Given that most of the banks have already been running on old technology stack for decades for their core services, be it core banking, retail, commercial or transactional services, the biggest challenge is the decision to either replace the old technology stack and go for private or public cloud solution, or build the desired next generation services on top of the existing technology stack. The technologists within the bank perhaps are divided on the decision and many of the banks are taking either of the steps depending on the cost, ROI and the service benefits. There is also an ongoing debate amongst the senior bank executives about how much of digitization of services is too much at the cost that is certainly not a cheap proposition whichever direction you go - cloud or build-you-own solution.

The new type of banks:

There has been few banks who have started to give importance to the behavior to the digital generations who will be the "soon to be customers" walking into a bank branch full of perceived friction and overload of compliance and processes which the banks proudly term as risk mitigation. These banks are thinking ahead and are gearing up for the expectations of the digital natives by cutting down frictions, optimizing the processes with lesser customer touch-points, enable more digitization that are well understood and embraced by the digital natives and provide customized services when and where required. It will be unfair to name a few and ignore many who are genuinely working on such transformations, but I will take the liberty to indicate few of those many who initiated the digitization trend sometime back such as Fidor Bank in Germany, mBank in Poland or Moven Bank in U.S.

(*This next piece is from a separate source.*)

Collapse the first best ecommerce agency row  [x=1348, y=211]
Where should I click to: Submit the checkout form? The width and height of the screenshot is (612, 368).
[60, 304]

Many of the banks will eventually have a competitive edge over the other banks who are taking more time to transform their processes. Some of the interesting and innovative services that the banks are offering are Proactive Personal Finance Management (PPFM), enhanced customer experience, social media interface and even going to the extent of providing real time advice based on customer requirements when and where required.

Technology equals Recipe for Success?:

In short, the digital branchless banking experience is emulating the branch services, cutting out the irritants such as the waiting time, filling up forms, undergoing rigorous checks and balances. But, is this enough to change the genetic behavior of the customer of going to branch to do banking? The recent decade of technological advances and the rapid evolution of consumer goods especially in digital technology space seem to provide a clue to the potential future.

Banks are eager to transform their services in such a way that takes out the hassles out of the process. The digital tool along with the power of real time analytics and algorithms are perhaps the best and open secret to provide such capabilities. The customer will slowly but surely get adapted to the better experience, even if it takes away the regular habit of visiting a branch to do banking. It may sound impractical and too farfetched, but the same customers in the developed and developing countries are embracing smart phones in a phenomenal manner hitherto unseen. This is a sign of classic customer behavior manipulation over a comparatively shorter period of time with the smart use of technology influencing consumer adaptation.

Conclusion:

It may seem apples and oranges to compare the embracing of smart phones to disappearance of branches. But if the banks provide alternate and better options, the customers cannot ignore for long the virtue of branchless banking regardless of whether the customer is in developed or developing country. It may perhaps take a longer time for the developing countries to adapt such strategy (although I may prove to be wrong to my delight) but perhaps the winds of change are blowing at much faster pace than a decade earlier. That may be the game changer.